## [Direction]
Quote the listing below in full, word for word and line for line.

[Target pointing data]
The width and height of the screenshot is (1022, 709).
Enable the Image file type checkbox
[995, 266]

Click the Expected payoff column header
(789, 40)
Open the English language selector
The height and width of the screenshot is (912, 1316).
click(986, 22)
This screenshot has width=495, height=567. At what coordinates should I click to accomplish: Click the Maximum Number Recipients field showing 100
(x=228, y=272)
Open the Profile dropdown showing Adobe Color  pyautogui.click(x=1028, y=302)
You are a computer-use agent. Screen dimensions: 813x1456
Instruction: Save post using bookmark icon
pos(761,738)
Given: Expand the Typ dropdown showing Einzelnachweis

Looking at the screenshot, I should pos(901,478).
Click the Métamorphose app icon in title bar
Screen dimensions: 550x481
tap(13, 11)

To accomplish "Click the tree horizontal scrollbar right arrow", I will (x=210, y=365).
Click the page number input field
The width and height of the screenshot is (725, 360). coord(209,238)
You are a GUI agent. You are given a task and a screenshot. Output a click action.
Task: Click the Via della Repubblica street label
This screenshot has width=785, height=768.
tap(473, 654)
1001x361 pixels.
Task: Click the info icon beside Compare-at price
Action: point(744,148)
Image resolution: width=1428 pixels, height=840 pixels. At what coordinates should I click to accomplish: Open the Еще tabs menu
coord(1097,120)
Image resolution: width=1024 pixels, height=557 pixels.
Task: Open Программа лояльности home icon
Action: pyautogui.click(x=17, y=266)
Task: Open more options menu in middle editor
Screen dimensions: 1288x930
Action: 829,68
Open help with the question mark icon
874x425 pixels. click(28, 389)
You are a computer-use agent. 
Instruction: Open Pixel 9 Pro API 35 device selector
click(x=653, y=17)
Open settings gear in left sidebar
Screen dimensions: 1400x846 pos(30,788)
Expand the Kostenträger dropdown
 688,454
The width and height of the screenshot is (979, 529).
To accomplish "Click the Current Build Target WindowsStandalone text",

## [Correct result]
The width and height of the screenshot is (1022, 709).
Enable the Image file type checkbox
[995, 266]

Click the Expected payoff column header
(789, 40)
Open the English language selector
The height and width of the screenshot is (912, 1316).
click(986, 22)
This screenshot has width=495, height=567. At what coordinates should I click to accomplish: Click the Maximum Number Recipients field showing 100
(x=228, y=272)
Open the Profile dropdown showing Adobe Color  pyautogui.click(x=1028, y=302)
You are a computer-use agent. Screen dimensions: 813x1456
Instruction: Save post using bookmark icon
pos(761,738)
Given: Expand the Typ dropdown showing Einzelnachweis

Looking at the screenshot, I should pos(901,478).
Click the Métamorphose app icon in title bar
Screen dimensions: 550x481
tap(13, 11)

To accomplish "Click the tree horizontal scrollbar right arrow", I will (x=210, y=365).
Click the page number input field
The width and height of the screenshot is (725, 360). coord(209,238)
You are a GUI agent. You are given a task and a screenshot. Output a click action.
Task: Click the Via della Repubblica street label
This screenshot has width=785, height=768.
tap(473, 654)
1001x361 pixels.
Task: Click the info icon beside Compare-at price
Action: point(744,148)
Image resolution: width=1428 pixels, height=840 pixels. At what coordinates should I click to accomplish: Open the Еще tabs menu
coord(1097,120)
Image resolution: width=1024 pixels, height=557 pixels.
Task: Open Программа лояльности home icon
Action: pyautogui.click(x=17, y=266)
Task: Open more options menu in middle editor
Screen dimensions: 1288x930
Action: 829,68
Open help with the question mark icon
874x425 pixels. click(28, 389)
You are a computer-use agent. 
Instruction: Open Pixel 9 Pro API 35 device selector
click(x=653, y=17)
Open settings gear in left sidebar
Screen dimensions: 1400x846 pos(30,788)
Expand the Kostenträger dropdown
 688,454
The width and height of the screenshot is (979, 529).
To accomplish "Click the Current Build Target WindowsStandalone text",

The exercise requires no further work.